The report sparked outrage in France, with thousands of people demanding explanations on social media and political leaders calling for strict enforcement of the blocking rules. In response, the Paris prosecutor’s office said Monday it would investigate the illegal dinners.
The news comes amid a deep sense of fatigue and frustration over a seemingly endless cycle of coronavirus restrictions in France, which has just entered a third national lockdown aimed at fighting a third wave of infections.
The station report showed the staff of an unidentified upscale restaurant offering evening menus priced from 160 to 490 euros, or around $ 190- $ 580. Only customers recommended by an unidentified third party would be served diners were informed.
“We don’t wear a mask here,” a white-gloved waiter told a diner, actually an undercover journalist. “Once you walk through the doors, Covid is no more.”

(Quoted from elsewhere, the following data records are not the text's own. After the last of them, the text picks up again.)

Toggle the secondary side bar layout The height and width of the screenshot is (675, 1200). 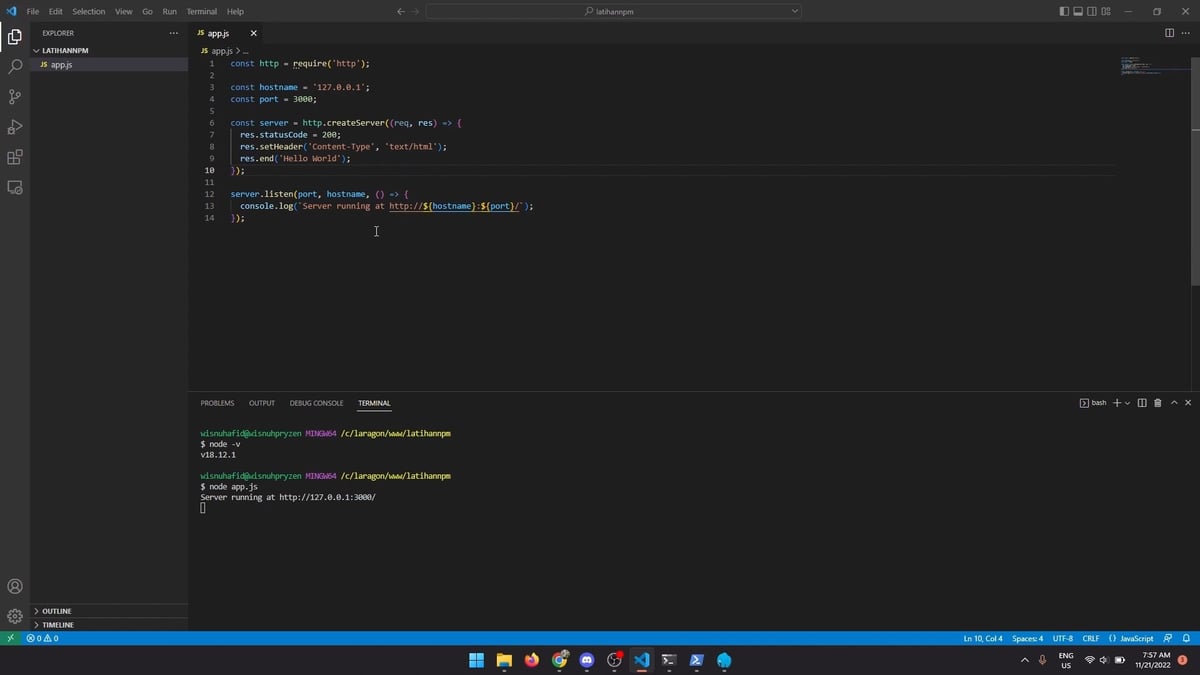click(x=1092, y=11)
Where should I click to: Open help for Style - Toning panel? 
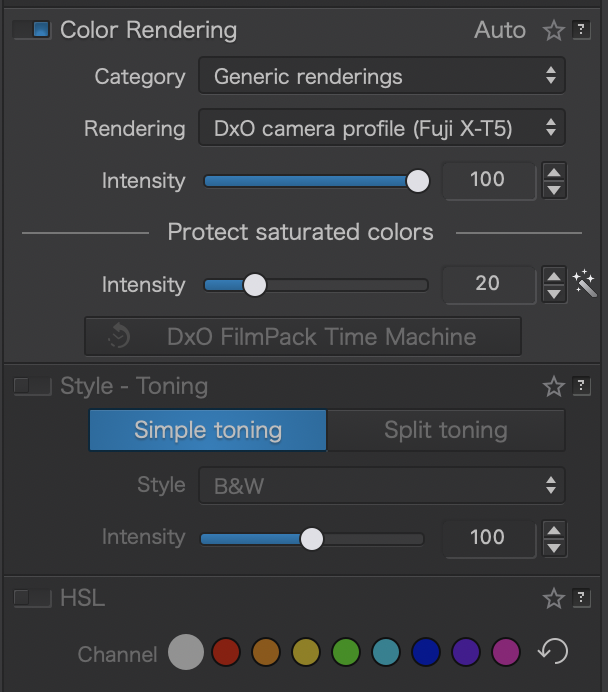tap(581, 387)
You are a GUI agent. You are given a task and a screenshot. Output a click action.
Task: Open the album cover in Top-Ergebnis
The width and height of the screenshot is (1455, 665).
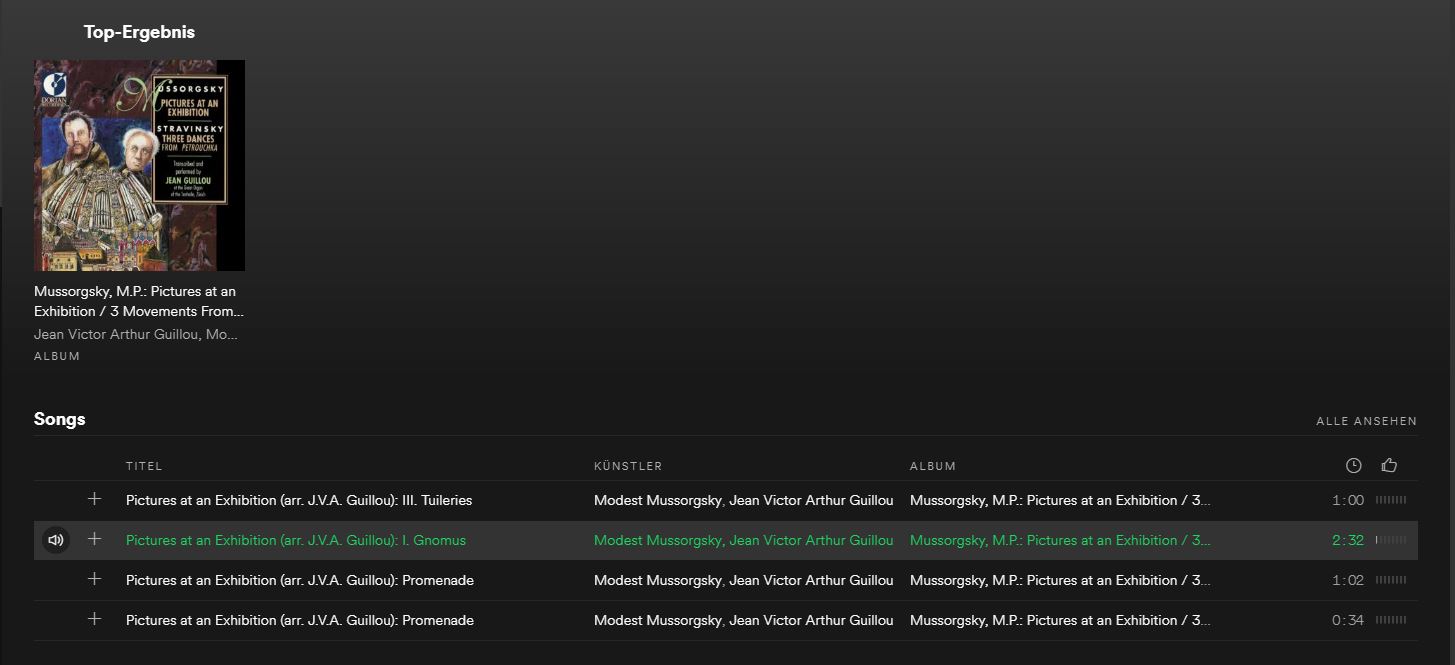(139, 165)
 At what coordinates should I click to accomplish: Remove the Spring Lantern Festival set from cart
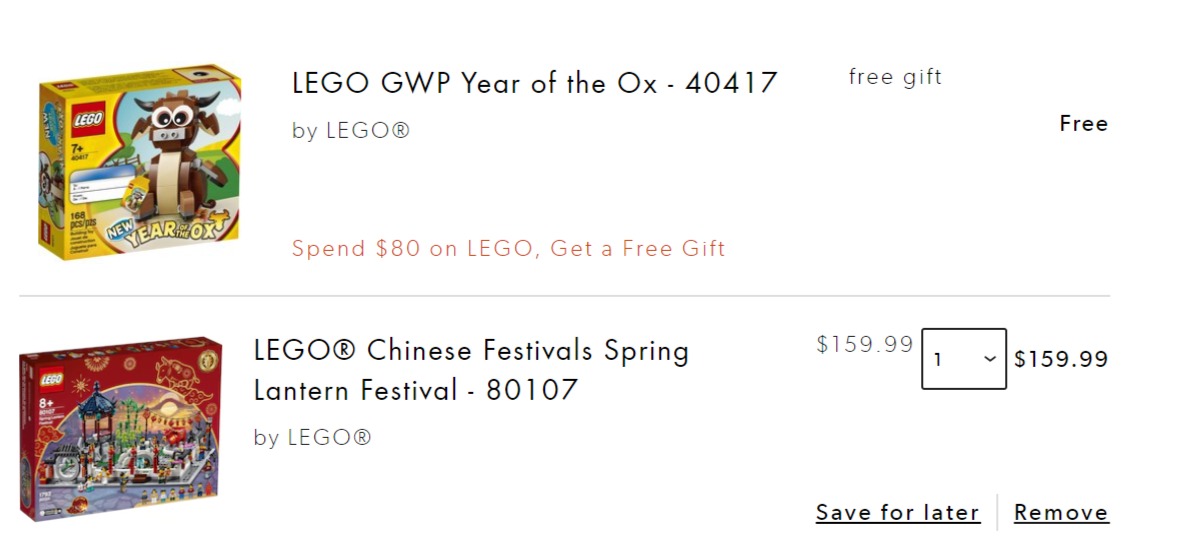[x=1061, y=512]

Elsewhere, graceful maskless guests are seen at a dinner held in a luxurious private mansion. The owner of the mansion is heard saying: “This week I dined in two or three restaurants, the so-called clandestine restaurants, with a number of ministers.
The report did not identify the owner of the mansion. But Pierre-Jean Chalançon, a well-known businessman and collector, He acknowledged in an interview Monday that a party had been organized at his mansion, although only nine people had been invited.
The comments he had made about the ministers attending the dinners, he said in a statement, were an attempt at humor.
No clear evidence has emerged that any minister attended an illegal meeting. Gérald Darmanin, the interior minister, said Monday that, to his knowledge, no government official had participated.
Nonetheless, the report sparked a furor online on Monday. Hashtags like #OnVeutLesNoms, or #WeWantTheNames, reflected widespread anger at the idea that elites were breaking the rules that others had to follow. The issue was still trending on Twitter on Tuesday, with a new hashtag: #OnVeutLesDemissions, or #WeWantResignations.
It is not the first time that some French restaurants have secretly reopened during the pandemic in defiance of government rules. Cafes and restaurants were forced to close for much of last year and have not reopened since the second national closure last fall, infuriating many restaurant owners and diners.
As France entered its third national shutdown on Saturday, with schools and non-essential businesses closed for a month, there is an atmosphere of deep discontent in the country. A poll released Thursday showed most French people were skeptical about the effectiveness of the new blockade, with nearly half saying they planned to circumvent the measures.
The Interior Ministry said on Tuesday that police had searched more than 7,000 restaurants since last October, resulting in fines for 300 owners and 1,000 customers.
But while the illegal reopening of small restaurants has often been seen as harmless resistance in the land of gastronomy, the illegal dinners struck a different chord, opening a window on the entrenched and clubby nature of the French elites.
Officials who disobey the restrictions they impose on others have been a problem for many governments. British Prime Minister Boris Johnson came under intense pressure after a close adviser, Dominic Cummings, was found to have violated blackout rules by traveling across the country.
Last month, French Culture Minister Roselyne Bachelot attended a closed opera performance and posed for photos with unmasked artists just before testing positive for the coronavirus.
Several French government ministers have denied on radio and television programs that they were involved in the secret dinners. If any were, Darmanin said Sunday, they should be prosecuted.
“There are not two types of citizens, with those who have the right to party and those who do not,” he said.